*Provided passage*:
———
Live album by Nico
- Released: 1986
- Recorded: Europe, 1982
- Venue: Saltlageret (Copenhagen)
- Genre: Rock
- Length: 38:47
- Label: Performance
- Producer: Martin Hannett

Nico chronology
| Behind the Iron Curtain (1985) | Live Heroes (1986) | Nico's Last Concert: Fata Morgana (1994) |

= Live Heroes =

Live Heroes is a compilation album recorded by Nico with the Blue Orchids, the Invisible Girls and Samarkand (Mahamad Hadi). The tracks "Heroes", "Valley of the Kings" and "Femme Fatale" were recorded live at Saltlageret in Copenhagen on October 5, 1982, while the tracks "Procession" and "All Tomorrow's Parties" were recorded during a studio session with the Invisible Girls and Martin Hannett.
———
*Data under study*:
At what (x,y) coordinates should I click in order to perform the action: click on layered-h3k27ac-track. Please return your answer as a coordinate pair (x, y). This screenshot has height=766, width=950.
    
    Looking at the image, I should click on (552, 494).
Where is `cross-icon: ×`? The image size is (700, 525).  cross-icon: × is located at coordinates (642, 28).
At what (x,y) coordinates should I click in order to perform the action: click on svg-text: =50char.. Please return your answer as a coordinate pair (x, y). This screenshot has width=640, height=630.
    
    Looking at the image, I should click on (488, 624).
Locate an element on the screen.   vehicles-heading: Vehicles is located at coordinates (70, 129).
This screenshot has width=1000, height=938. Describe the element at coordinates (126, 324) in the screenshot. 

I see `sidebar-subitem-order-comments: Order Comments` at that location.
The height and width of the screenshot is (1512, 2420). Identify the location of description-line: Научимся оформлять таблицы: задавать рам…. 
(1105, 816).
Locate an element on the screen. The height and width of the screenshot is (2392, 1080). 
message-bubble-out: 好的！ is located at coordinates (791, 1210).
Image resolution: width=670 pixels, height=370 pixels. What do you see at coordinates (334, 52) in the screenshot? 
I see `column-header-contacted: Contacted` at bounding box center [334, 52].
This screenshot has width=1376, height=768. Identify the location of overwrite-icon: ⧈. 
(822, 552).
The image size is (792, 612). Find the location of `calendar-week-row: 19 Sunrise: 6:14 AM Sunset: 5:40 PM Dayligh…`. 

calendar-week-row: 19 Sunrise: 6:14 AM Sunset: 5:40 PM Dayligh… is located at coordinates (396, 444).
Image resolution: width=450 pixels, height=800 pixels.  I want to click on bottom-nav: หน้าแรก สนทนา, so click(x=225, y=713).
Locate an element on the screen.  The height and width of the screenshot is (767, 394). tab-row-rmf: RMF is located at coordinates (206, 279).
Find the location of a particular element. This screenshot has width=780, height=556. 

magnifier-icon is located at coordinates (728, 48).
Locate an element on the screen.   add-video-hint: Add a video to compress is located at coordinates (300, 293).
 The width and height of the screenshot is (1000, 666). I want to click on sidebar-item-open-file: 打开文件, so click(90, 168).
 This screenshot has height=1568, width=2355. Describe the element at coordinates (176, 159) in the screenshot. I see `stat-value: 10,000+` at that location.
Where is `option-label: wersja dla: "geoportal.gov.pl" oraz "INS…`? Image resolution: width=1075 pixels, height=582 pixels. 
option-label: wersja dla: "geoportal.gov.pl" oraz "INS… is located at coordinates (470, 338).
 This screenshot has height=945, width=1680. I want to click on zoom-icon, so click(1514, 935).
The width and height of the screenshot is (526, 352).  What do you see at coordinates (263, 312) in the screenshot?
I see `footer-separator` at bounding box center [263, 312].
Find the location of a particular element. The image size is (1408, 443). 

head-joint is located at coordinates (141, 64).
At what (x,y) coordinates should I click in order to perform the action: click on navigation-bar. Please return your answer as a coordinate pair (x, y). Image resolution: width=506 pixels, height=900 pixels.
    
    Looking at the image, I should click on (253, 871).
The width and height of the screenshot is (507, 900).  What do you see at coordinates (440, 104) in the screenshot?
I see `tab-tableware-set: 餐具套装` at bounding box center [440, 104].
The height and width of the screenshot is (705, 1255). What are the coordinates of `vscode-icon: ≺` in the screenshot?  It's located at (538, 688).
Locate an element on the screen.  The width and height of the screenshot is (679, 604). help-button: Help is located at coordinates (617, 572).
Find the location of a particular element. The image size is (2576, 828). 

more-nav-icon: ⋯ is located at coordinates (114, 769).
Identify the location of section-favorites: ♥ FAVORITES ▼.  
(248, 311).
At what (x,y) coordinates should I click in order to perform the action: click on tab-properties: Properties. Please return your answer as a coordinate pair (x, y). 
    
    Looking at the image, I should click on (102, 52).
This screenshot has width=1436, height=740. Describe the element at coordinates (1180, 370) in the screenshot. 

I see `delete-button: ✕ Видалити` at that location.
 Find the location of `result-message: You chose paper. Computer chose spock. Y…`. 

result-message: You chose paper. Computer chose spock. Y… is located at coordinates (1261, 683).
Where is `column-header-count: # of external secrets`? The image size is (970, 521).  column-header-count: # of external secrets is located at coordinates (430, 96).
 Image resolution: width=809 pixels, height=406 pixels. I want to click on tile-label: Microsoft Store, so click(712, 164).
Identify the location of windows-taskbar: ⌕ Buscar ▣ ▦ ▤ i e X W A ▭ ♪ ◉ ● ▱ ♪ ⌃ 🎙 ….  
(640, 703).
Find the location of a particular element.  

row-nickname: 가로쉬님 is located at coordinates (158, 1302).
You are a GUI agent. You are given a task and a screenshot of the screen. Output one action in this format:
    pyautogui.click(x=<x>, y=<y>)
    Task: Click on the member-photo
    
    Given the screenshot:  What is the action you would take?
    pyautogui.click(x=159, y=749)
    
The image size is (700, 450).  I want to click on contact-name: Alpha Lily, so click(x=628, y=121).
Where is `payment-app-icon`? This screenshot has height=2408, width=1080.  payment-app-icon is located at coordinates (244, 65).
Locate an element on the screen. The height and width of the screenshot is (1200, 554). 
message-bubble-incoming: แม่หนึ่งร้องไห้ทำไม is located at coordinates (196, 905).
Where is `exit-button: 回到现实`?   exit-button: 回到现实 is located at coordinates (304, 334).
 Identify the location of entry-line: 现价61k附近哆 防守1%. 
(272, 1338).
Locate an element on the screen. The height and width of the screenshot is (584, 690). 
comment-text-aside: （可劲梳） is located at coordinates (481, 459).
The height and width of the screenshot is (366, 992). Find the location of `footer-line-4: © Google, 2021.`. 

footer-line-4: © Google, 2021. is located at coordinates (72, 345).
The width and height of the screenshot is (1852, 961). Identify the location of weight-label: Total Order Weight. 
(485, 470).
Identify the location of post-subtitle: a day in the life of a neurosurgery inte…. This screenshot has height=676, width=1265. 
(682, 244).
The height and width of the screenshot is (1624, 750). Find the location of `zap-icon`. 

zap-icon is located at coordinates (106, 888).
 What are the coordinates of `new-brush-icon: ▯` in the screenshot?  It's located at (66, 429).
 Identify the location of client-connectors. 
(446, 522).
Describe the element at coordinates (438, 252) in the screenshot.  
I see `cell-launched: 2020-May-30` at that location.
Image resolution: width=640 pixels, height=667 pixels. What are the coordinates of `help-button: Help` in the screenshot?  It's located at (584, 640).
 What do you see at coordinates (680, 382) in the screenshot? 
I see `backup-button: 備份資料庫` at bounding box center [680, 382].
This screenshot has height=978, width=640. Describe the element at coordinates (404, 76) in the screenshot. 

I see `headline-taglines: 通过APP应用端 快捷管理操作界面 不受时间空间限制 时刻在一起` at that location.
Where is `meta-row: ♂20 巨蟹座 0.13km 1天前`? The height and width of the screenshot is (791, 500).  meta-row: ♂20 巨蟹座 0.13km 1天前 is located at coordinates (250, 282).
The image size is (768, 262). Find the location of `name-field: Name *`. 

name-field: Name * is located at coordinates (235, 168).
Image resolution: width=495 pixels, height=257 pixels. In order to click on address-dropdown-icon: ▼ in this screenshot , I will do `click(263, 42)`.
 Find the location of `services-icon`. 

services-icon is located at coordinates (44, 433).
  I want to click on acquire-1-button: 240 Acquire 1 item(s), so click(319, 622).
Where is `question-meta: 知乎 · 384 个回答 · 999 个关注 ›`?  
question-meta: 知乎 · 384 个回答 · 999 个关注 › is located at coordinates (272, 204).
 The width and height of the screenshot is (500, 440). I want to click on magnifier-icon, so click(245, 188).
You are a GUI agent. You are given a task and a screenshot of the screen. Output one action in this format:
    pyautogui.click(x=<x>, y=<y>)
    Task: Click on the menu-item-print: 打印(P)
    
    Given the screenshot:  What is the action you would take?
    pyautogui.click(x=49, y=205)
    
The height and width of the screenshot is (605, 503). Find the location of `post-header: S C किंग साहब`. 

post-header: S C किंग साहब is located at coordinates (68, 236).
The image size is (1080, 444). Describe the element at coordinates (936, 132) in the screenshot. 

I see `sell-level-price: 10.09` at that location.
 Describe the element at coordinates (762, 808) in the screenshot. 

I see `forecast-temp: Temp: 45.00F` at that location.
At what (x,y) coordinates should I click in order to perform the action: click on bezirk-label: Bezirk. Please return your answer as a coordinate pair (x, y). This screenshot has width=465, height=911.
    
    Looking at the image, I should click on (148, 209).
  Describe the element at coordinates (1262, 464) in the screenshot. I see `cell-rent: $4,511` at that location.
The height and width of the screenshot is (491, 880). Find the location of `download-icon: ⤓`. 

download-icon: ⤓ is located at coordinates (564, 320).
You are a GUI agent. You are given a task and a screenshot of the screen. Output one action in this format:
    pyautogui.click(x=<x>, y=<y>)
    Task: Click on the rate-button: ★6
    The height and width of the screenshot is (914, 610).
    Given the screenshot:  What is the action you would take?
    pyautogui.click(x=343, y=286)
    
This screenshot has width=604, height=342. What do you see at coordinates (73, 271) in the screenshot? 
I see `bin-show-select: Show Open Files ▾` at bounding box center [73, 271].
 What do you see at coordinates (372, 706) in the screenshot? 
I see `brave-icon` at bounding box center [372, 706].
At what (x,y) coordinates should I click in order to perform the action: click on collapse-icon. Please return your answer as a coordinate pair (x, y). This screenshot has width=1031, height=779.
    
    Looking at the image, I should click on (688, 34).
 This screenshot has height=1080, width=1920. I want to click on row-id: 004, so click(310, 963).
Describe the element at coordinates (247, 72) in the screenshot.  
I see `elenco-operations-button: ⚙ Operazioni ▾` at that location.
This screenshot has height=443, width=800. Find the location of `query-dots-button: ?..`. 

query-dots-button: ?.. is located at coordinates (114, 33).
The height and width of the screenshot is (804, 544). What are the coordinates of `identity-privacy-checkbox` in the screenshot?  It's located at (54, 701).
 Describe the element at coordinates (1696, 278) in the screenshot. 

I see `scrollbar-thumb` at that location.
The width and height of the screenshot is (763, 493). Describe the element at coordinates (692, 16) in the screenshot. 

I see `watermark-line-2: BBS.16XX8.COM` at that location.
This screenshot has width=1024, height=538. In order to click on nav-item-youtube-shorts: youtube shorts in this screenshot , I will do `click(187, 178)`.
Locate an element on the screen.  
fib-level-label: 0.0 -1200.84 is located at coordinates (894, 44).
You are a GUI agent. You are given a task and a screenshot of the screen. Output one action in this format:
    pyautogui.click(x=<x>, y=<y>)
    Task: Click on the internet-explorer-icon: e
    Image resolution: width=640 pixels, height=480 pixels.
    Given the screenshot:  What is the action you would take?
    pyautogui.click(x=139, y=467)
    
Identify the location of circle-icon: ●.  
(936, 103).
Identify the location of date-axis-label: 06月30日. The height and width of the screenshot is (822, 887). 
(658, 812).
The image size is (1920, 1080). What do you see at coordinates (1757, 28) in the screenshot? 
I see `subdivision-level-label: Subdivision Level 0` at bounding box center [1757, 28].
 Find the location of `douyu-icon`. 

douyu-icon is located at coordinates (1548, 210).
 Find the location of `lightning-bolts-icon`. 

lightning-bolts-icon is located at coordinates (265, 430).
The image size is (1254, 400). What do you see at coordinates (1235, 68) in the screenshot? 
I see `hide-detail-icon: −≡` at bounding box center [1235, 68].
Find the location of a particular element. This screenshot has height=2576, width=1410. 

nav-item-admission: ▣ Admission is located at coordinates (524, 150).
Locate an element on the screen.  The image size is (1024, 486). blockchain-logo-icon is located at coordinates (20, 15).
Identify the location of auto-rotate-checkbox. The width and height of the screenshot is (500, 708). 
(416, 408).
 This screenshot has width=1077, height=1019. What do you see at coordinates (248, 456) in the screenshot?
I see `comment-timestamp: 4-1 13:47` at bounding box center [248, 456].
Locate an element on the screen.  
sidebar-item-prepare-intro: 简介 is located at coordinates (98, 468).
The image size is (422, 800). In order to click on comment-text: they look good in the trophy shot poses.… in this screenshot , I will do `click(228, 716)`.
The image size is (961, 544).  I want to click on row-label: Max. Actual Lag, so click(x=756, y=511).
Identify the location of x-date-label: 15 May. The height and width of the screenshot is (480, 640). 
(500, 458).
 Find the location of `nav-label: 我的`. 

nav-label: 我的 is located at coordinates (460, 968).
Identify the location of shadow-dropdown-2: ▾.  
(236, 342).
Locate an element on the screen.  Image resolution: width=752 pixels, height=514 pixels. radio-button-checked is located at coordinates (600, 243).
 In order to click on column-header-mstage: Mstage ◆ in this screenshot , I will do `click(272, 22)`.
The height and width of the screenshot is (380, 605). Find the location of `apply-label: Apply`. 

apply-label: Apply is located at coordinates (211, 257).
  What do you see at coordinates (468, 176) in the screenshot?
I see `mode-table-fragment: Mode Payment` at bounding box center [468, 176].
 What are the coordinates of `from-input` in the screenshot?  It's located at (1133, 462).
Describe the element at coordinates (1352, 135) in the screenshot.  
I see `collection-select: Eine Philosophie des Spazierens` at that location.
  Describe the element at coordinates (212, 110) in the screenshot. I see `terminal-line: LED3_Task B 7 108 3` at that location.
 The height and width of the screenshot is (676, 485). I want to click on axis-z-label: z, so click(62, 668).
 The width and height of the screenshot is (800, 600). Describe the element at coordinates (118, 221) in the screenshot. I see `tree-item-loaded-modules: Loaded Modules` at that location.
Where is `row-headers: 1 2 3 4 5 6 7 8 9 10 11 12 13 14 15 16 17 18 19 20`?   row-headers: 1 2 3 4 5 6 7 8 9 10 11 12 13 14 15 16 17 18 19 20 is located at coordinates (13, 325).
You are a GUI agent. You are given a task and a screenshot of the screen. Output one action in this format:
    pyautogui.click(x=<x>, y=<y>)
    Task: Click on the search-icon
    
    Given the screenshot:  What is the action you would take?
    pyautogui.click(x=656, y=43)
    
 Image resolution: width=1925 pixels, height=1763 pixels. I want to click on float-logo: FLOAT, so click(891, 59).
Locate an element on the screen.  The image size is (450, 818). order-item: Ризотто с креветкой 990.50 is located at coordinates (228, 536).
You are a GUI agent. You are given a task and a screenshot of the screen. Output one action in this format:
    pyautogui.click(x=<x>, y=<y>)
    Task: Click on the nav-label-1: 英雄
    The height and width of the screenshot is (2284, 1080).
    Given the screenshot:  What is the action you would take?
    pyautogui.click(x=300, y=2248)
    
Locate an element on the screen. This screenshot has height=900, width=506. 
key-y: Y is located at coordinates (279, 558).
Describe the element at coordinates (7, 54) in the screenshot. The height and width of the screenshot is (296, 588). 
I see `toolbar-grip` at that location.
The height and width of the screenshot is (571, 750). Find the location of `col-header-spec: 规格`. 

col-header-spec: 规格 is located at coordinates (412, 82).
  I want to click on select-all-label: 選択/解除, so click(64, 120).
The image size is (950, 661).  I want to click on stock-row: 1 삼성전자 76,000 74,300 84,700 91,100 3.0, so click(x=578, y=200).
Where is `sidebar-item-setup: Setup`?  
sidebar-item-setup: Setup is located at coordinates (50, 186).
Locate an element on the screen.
———
*Exercise set*:
[1] Write out everything in the Live Heroes description from "Live Heroes is" down to "and Martin Hannett.", replacing "compilation album" with "live album".
[2] According to the Live Heroes description, on what date were "Heroes", "Valley of the Kings" and "Femme Fatale" recorded at Saltlageret in Copenhagen?
The items play no part in this work.

*Answer list*:
[1]
Live Heroes is a live album recorded by Nico with the Blue Orchids, the Invisible Girls and Samarkand (Mahamad Hadi). The tracks "Heroes", "Valley of the Kings" and "Femme Fatale" were recorded live at Saltlageret in Copenhagen on October 5, 1982, while the tracks "Procession" and "All Tomorrow's Parties" were recorded during a studio session with the Invisible Girls and Martin Hannett.

[2] October 5, 1982